• Dataset extract:

· · · · · · ·

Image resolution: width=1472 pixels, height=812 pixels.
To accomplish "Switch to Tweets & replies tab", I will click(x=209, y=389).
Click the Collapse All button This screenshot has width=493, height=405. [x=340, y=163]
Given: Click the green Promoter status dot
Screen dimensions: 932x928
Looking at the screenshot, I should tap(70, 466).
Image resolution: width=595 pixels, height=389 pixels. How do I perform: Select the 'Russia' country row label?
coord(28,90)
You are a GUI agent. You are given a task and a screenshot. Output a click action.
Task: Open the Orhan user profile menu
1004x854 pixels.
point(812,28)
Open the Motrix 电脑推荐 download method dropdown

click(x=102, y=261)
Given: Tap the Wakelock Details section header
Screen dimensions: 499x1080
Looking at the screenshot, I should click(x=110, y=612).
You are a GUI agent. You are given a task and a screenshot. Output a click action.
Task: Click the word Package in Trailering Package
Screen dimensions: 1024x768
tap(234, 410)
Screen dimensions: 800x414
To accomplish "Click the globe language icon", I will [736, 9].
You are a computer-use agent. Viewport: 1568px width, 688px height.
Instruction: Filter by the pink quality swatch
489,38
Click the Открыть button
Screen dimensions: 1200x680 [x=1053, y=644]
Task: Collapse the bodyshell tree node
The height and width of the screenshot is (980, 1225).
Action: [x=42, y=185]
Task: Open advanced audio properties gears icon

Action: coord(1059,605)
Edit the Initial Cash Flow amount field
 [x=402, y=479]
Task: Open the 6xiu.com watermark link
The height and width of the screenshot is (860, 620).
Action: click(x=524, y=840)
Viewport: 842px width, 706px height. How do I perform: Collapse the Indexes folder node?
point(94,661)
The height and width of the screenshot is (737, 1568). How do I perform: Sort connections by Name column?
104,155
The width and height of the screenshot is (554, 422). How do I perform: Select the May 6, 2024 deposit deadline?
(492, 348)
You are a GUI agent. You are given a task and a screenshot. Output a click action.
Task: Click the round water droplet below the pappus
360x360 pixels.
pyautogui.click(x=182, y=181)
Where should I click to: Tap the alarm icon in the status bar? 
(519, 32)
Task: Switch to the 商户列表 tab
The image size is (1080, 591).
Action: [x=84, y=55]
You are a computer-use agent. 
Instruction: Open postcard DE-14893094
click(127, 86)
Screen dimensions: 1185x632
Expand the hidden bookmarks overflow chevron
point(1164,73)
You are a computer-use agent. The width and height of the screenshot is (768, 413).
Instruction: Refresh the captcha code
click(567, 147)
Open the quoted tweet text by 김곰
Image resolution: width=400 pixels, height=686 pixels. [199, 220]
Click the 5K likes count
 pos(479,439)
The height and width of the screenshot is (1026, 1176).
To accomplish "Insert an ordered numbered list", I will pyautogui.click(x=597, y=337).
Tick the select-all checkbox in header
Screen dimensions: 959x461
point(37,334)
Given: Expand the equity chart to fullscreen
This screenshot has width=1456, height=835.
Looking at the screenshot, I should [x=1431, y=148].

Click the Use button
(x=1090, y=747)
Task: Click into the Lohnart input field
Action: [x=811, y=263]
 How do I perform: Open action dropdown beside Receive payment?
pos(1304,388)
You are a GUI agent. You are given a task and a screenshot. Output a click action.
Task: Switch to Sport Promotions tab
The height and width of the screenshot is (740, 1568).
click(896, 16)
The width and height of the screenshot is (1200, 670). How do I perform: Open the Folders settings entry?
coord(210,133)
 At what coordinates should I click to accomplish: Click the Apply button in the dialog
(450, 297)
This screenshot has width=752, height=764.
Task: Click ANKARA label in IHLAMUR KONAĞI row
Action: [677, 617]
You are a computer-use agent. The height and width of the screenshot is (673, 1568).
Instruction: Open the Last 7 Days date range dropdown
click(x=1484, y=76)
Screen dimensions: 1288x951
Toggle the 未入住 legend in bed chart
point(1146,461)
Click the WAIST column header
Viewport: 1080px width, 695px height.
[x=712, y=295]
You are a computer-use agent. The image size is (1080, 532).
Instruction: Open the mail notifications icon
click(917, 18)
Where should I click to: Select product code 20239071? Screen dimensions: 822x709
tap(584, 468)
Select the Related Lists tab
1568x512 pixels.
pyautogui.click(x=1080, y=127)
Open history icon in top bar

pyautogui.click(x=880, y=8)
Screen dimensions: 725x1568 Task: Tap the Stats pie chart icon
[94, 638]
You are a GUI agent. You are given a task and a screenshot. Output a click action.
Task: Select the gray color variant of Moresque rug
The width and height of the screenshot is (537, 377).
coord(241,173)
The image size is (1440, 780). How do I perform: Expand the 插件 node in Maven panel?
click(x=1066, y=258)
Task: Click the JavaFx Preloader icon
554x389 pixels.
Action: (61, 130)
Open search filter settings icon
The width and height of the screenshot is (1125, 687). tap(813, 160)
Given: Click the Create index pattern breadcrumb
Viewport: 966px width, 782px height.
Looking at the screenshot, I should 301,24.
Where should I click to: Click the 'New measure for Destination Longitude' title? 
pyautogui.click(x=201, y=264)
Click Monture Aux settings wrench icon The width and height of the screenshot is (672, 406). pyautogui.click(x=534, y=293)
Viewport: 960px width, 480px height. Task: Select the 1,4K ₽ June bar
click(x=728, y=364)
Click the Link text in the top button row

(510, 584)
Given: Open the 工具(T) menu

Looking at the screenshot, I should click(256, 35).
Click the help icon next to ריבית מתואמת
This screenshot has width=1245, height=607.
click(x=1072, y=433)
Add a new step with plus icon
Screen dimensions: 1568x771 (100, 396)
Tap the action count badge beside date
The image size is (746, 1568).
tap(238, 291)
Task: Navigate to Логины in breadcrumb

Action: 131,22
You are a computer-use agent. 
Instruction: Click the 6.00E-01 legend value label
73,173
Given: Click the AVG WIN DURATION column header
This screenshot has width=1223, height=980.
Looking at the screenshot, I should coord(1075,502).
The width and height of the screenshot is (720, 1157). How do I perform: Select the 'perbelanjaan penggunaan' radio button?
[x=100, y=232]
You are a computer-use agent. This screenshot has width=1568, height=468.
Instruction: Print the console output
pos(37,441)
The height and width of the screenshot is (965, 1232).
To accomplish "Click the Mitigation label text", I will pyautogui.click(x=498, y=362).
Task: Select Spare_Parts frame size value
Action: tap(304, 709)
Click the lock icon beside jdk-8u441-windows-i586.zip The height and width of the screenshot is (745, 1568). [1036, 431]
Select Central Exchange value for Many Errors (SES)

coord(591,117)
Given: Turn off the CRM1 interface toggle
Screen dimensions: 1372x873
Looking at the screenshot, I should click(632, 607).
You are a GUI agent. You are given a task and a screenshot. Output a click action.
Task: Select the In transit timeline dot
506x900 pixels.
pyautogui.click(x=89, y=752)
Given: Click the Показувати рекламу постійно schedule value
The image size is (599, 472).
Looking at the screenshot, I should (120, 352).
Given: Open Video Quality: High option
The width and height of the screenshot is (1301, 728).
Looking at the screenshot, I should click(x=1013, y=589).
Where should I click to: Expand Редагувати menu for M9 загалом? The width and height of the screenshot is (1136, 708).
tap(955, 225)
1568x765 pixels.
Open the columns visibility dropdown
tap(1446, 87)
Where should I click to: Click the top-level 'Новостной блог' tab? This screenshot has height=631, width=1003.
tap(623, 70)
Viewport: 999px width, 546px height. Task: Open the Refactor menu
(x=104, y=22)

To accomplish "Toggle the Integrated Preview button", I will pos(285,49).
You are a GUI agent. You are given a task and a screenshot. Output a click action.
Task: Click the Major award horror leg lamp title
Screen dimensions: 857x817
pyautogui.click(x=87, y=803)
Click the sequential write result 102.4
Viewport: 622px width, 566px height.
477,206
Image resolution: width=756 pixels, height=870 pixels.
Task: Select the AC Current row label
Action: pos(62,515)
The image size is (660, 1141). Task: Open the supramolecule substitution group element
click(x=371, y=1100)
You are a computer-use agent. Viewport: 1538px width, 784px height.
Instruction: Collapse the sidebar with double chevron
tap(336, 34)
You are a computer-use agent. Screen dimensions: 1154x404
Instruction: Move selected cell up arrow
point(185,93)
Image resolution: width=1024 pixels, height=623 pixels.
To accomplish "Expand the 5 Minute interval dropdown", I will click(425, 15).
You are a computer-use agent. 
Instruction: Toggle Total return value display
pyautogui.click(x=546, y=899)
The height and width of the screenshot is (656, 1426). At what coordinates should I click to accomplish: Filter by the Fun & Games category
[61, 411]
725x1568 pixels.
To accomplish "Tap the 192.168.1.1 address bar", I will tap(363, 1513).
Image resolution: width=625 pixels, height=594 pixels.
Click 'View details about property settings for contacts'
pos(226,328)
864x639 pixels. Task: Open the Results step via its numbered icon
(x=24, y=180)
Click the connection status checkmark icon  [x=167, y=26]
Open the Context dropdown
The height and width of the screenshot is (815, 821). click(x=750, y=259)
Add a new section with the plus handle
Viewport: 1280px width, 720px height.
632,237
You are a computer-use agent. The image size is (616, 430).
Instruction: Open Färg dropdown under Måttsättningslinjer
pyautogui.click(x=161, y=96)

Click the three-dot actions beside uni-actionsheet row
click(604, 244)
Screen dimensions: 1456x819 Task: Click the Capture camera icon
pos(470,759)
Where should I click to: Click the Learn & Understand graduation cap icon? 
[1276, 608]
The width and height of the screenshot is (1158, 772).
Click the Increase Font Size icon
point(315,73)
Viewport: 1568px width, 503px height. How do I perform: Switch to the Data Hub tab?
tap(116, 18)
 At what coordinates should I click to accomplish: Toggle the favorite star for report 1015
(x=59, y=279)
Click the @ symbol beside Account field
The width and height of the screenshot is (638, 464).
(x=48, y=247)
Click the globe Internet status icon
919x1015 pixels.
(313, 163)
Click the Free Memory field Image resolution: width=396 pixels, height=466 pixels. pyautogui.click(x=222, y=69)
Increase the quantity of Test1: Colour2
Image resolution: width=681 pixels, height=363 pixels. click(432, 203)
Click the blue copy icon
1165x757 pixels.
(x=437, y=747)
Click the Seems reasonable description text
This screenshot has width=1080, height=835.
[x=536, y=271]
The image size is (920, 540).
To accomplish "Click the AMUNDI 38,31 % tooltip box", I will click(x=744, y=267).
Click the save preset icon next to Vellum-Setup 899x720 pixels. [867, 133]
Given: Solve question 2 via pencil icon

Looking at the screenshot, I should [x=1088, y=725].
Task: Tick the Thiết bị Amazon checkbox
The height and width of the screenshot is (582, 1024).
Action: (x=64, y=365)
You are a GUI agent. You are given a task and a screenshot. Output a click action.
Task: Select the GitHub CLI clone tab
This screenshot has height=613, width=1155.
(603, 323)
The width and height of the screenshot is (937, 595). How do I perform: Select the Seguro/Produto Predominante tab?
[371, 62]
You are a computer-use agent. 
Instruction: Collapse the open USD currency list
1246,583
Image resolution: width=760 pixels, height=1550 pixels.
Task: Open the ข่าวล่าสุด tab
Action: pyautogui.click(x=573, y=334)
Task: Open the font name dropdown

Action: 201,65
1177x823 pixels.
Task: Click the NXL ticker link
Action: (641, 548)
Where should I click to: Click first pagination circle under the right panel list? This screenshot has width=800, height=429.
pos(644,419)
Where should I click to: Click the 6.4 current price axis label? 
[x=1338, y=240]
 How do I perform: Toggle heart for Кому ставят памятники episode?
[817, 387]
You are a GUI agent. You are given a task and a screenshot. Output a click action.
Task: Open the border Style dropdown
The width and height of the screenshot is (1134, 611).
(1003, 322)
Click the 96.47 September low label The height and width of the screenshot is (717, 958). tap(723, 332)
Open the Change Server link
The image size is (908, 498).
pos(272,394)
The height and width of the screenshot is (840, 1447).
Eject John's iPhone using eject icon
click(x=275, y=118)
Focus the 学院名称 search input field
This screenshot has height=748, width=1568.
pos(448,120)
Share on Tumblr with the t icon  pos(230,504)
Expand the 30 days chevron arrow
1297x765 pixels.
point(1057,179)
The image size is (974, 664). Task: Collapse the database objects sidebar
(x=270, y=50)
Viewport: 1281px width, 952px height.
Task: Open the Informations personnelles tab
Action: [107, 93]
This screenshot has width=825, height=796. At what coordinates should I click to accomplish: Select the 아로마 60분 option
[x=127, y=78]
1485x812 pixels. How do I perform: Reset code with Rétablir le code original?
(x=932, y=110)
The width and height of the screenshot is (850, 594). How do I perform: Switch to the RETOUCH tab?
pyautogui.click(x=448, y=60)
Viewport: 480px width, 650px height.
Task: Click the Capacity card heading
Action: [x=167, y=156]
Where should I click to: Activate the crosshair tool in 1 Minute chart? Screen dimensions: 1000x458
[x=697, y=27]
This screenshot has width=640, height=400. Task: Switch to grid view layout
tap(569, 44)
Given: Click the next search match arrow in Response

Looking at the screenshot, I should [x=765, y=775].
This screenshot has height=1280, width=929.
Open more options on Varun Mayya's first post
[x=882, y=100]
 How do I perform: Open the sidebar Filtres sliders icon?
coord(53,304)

· · · · · · ·

• Exercise directions:
Only the lines above from the line containing "Task: Collapse the bodyshell tree node" through the line containing "The height and width of the screenshot is (1026, 1176)." should be retyped, exactly and with both ends included.

• Result of the exercise:
Task: Collapse the bodyshell tree node
The height and width of the screenshot is (980, 1225).
Action: [x=42, y=185]
Task: Open advanced audio properties gears icon

Action: coord(1059,605)
Edit the Initial Cash Flow amount field
 [x=402, y=479]
Task: Open the 6xiu.com watermark link
The height and width of the screenshot is (860, 620).
Action: click(x=524, y=840)
Viewport: 842px width, 706px height. How do I perform: Collapse the Indexes folder node?
point(94,661)
The height and width of the screenshot is (737, 1568). How do I perform: Sort connections by Name column?
104,155
The width and height of the screenshot is (554, 422). How do I perform: Select the May 6, 2024 deposit deadline?
(492, 348)
You are a GUI agent. You are given a task and a screenshot. Output a click action.
Task: Click the round water droplet below the pappus
360x360 pixels.
pyautogui.click(x=182, y=181)
Where should I click to: Tap the alarm icon in the status bar? 
(519, 32)
Task: Switch to the 商户列表 tab
The image size is (1080, 591).
Action: [x=84, y=55]
You are a computer-use agent. 
Instruction: Open postcard DE-14893094
click(127, 86)
Screen dimensions: 1185x632
Expand the hidden bookmarks overflow chevron
point(1164,73)
You are a computer-use agent. The width and height of the screenshot is (768, 413).
Instruction: Refresh the captcha code
click(567, 147)
Open the quoted tweet text by 김곰
Image resolution: width=400 pixels, height=686 pixels. [199, 220]
Click the 5K likes count
 pos(479,439)
The height and width of the screenshot is (1026, 1176).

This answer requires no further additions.